El film tiene un aire que nos trae a la memoria algunos thrillers de corte político de los años 70 principalmente, y es fácil que acudan a nuestra mente los nombres de otros directores concienciados como Alan J. Pakula o Sydney Pollack. La realización de Clooney se ajusta a un clasicismo bien entendido, poniéndose al servicio de un guión eficaz que sube enteros gracias a las solventes interpretaciones de sus rostros masculinos (casi nada: Ryan Gosling, Paul Giamatti, Philip Seymour Hoffman, el propio Clooney...), de cuyas bocas surgen frases más que acertadas sobre los ideales, los escrúpulos, la lealtad, la corrupción y tantos otros elementos que entran en juego en cualquier lucha de poder que se precie. Además, tanto la fotografía de Phedon Papamichael como la música de Alexandre Desplat logran sumergirnos de lleno en la historia, atrapando al espectador y creando sensaciones que acompañan perfectamente al mensaje subyacente.
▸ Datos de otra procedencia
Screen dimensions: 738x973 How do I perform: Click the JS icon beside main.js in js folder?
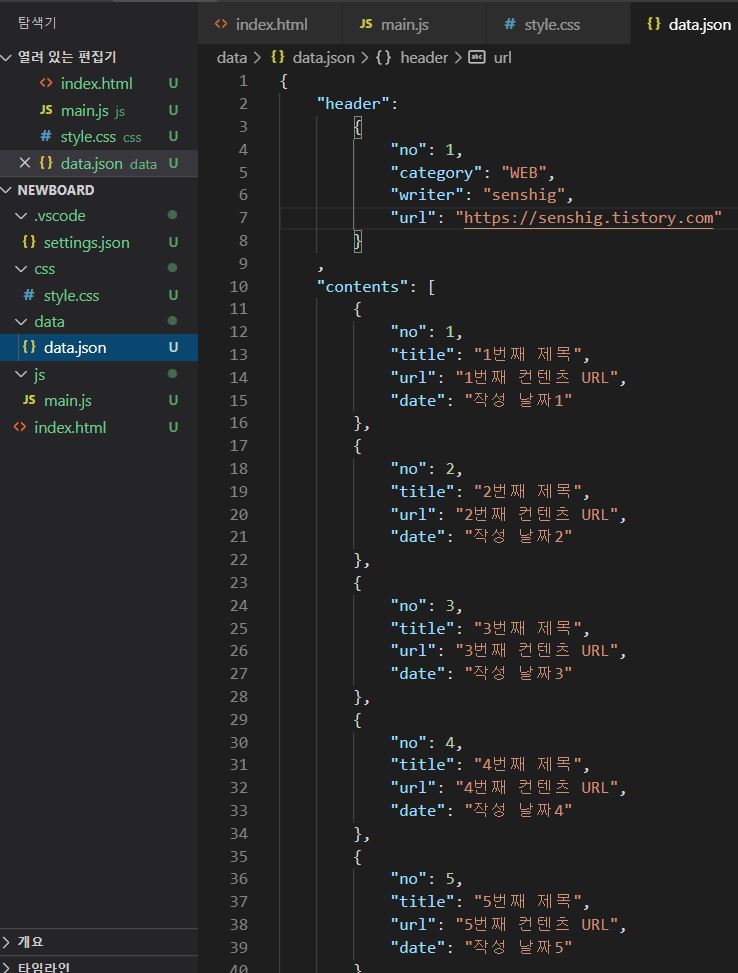29,400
Aunque cabe mencionar que el guión opta por alguna solución fácil en su segunda mitad –con un as en la manga que es mejor no revelar– y que se le puede achacar cierta falta de profundidad (hace veinte o treinta años habría levantado más ampollas, y además bastantes de las cosas que se nos revelan probablemente a estas alturas ya sean conocidas por la gente mínimamente informada), no por ello podemos desdeñar su sólida y lúcida intriga sobre lo bajo que se puede caer –tanto en política como en la vida–, y que transmite pesimismo y amargura sobre un sistema enfermo, mera fachada de integridad en un mundo podrido. Pese a no contar con la redondez ni profundidad de Buenas noches, y buena suerte, nos es grato toparnos con una historia desoladora y bien puesta en escena, de la mano de un artista comprometido que una vez más nos quiere hacer reflexionar sobre una parte del mundo en que vivimos.